• [To do] The whole listing should be given back without any alteration.
-- Opening Marker --
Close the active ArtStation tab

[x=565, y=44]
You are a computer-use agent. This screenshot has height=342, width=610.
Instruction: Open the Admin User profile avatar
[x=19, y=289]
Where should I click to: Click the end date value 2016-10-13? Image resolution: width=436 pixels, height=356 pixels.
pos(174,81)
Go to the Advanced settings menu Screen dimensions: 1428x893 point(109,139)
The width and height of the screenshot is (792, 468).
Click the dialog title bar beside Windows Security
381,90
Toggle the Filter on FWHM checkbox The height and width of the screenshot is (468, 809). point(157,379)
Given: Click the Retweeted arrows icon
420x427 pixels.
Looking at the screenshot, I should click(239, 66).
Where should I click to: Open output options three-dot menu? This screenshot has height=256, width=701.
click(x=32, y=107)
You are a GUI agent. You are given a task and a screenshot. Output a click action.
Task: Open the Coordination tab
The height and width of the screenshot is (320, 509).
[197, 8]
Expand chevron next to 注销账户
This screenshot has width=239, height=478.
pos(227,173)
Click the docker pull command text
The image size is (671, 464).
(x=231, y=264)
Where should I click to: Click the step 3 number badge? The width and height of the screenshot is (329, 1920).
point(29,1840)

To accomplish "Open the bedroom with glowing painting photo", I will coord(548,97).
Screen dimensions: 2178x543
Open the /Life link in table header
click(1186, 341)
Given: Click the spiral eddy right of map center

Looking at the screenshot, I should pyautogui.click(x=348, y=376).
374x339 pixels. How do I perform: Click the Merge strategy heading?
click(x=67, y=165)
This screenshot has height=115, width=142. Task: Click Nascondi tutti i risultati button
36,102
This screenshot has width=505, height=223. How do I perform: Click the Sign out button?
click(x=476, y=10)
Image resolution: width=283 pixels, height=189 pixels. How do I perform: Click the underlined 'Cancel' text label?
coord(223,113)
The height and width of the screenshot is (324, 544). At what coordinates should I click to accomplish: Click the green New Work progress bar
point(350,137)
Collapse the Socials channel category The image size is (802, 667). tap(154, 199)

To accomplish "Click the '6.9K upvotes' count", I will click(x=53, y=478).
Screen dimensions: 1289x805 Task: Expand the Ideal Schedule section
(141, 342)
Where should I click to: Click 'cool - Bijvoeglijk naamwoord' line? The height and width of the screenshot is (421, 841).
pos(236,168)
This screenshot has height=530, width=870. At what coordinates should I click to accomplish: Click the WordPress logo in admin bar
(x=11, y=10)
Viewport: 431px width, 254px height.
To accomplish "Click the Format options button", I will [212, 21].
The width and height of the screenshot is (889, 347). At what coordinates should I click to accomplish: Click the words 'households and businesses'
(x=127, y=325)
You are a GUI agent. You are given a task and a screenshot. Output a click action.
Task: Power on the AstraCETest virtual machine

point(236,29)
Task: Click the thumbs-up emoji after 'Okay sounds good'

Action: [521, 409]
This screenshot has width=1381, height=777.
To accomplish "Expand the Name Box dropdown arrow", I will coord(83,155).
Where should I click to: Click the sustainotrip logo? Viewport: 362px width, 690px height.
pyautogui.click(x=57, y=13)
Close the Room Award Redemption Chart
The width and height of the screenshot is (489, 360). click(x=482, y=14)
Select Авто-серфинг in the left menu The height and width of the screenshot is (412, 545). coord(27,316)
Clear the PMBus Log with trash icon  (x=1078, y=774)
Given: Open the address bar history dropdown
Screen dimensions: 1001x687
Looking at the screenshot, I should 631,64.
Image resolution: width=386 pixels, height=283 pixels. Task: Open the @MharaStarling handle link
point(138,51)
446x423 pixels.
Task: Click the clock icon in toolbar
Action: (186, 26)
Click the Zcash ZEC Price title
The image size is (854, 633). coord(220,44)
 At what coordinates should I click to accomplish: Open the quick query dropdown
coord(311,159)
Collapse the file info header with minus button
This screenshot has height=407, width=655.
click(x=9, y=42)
-- Closing Marker --
• [Answer section]
Close the active ArtStation tab

[x=565, y=44]
You are a computer-use agent. This screenshot has height=342, width=610.
Instruction: Open the Admin User profile avatar
[x=19, y=289]
Where should I click to: Click the end date value 2016-10-13? Image resolution: width=436 pixels, height=356 pixels.
pos(174,81)
Go to the Advanced settings menu Screen dimensions: 1428x893 point(109,139)
The width and height of the screenshot is (792, 468).
Click the dialog title bar beside Windows Security
381,90
Toggle the Filter on FWHM checkbox The height and width of the screenshot is (468, 809). point(157,379)
Given: Click the Retweeted arrows icon
420x427 pixels.
Looking at the screenshot, I should click(239, 66).
Where should I click to: Open output options three-dot menu? This screenshot has height=256, width=701.
click(x=32, y=107)
You are a GUI agent. You are given a task and a screenshot. Output a click action.
Task: Open the Coordination tab
The height and width of the screenshot is (320, 509).
[197, 8]
Expand chevron next to 注销账户
This screenshot has width=239, height=478.
pos(227,173)
Click the docker pull command text
The image size is (671, 464).
(x=231, y=264)
Where should I click to: Click the step 3 number badge? The width and height of the screenshot is (329, 1920).
point(29,1840)

To accomplish "Open the bedroom with glowing painting photo", I will coord(548,97).
Screen dimensions: 2178x543
Open the /Life link in table header
click(1186, 341)
Given: Click the spiral eddy right of map center

Looking at the screenshot, I should pyautogui.click(x=348, y=376).
374x339 pixels. How do I perform: Click the Merge strategy heading?
click(x=67, y=165)
This screenshot has height=115, width=142. Task: Click Nascondi tutti i risultati button
36,102
This screenshot has width=505, height=223. How do I perform: Click the Sign out button?
click(x=476, y=10)
Image resolution: width=283 pixels, height=189 pixels. How do I perform: Click the underlined 'Cancel' text label?
coord(223,113)
The height and width of the screenshot is (324, 544). At what coordinates should I click to accomplish: Click the green New Work progress bar
point(350,137)
Collapse the Socials channel category The image size is (802, 667). tap(154, 199)

To accomplish "Click the '6.9K upvotes' count", I will click(x=53, y=478).
Screen dimensions: 1289x805 Task: Expand the Ideal Schedule section
(141, 342)
Where should I click to: Click 'cool - Bijvoeglijk naamwoord' line? The height and width of the screenshot is (421, 841).
pos(236,168)
This screenshot has height=530, width=870. At what coordinates should I click to accomplish: Click the WordPress logo in admin bar
(x=11, y=10)
Viewport: 431px width, 254px height.
To accomplish "Click the Format options button", I will [212, 21].
The width and height of the screenshot is (889, 347). At what coordinates should I click to accomplish: Click the words 'households and businesses'
(x=127, y=325)
You are a GUI agent. You are given a task and a screenshot. Output a click action.
Task: Power on the AstraCETest virtual machine

point(236,29)
Task: Click the thumbs-up emoji after 'Okay sounds good'

Action: [521, 409]
This screenshot has width=1381, height=777.
To accomplish "Expand the Name Box dropdown arrow", I will coord(83,155).
Where should I click to: Click the sustainotrip logo? Viewport: 362px width, 690px height.
pyautogui.click(x=57, y=13)
Close the Room Award Redemption Chart
The width and height of the screenshot is (489, 360). click(x=482, y=14)
Select Авто-серфинг in the left menu The height and width of the screenshot is (412, 545). coord(27,316)
Clear the PMBus Log with trash icon  (x=1078, y=774)
Given: Open the address bar history dropdown
Screen dimensions: 1001x687
Looking at the screenshot, I should 631,64.
Image resolution: width=386 pixels, height=283 pixels. Task: Open the @MharaStarling handle link
point(138,51)
446x423 pixels.
Task: Click the clock icon in toolbar
Action: (186, 26)
Click the Zcash ZEC Price title
The image size is (854, 633). coord(220,44)
 At what coordinates should I click to accomplish: Open the quick query dropdown
coord(311,159)
Collapse the file info header with minus button
This screenshot has height=407, width=655.
click(x=9, y=42)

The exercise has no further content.